Konon, Laut China Selatan merupakan lokasi transit aset senilai USD5,3 triliun setiap tahunnya. 

Meskipun memiliki duit dan kekuatan militer, China tidak dapat seenaknya mengklaim Laut China Selatan. Ada kekuatan lain yang cukup memiliki kuasa di kawasan ini, yakni Amerika Serikat. Terdekat dari Laut China Selatan, Amerika Serikat memiliki pangkalan militer di Camp Humphreys di Korea Selatan dan Torii Station Army Base di Jepang. 

Dari Camp Humphreys, Amerika Serikat hanya butuh waktu kurang dari satu jam untuk sampai ke Laut China Selatan dengan menggunakan F-22 Raptor.
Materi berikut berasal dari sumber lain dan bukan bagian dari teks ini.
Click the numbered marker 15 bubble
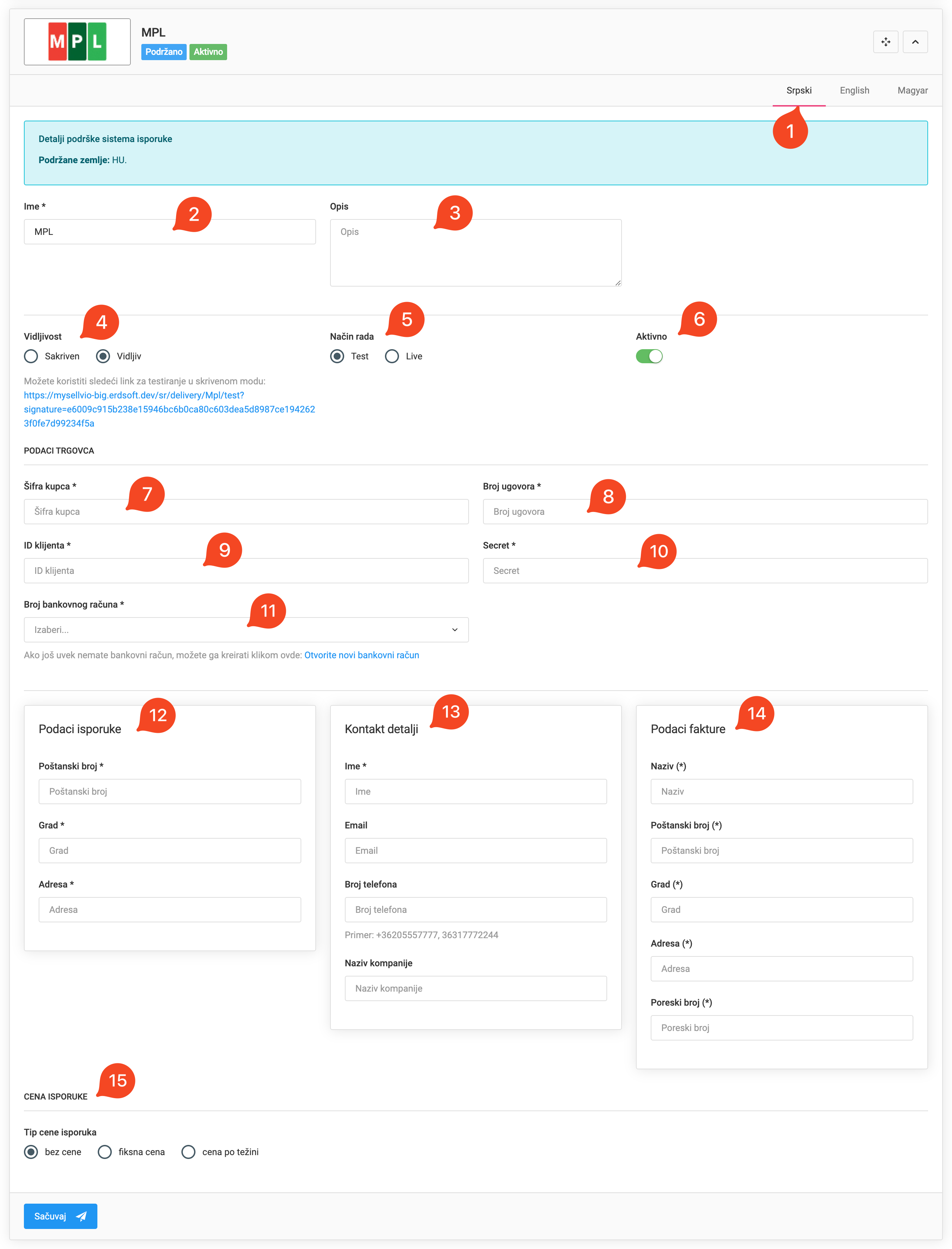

Dari Torii Station Army Base, jaraknya bahkan tak sampai 30 menit. 

Sedikit cukup jauh dari Laut China Selatan, Amerika Serikat bahkan memiliki pangkalan militer yang benar-benar berada di teritorinya sendiri, yakni di Guam, sebuah pulau di Pasifik yang hanya berjarak sekitar 2.000 kilometer dari Pulau Morotai di Indonesia. 

Ya, secara geografis, jarak Indonesia dan Amerika Serikat jauh lebih dekat dibandingkan dengan jarak Jakarta ke Kupang. Dan tentu, siapapun yang lahir di Guam memiliki hak natural untuk memperoleh paspor Amerika Serikat, salah satu paspor terkuat di dunia.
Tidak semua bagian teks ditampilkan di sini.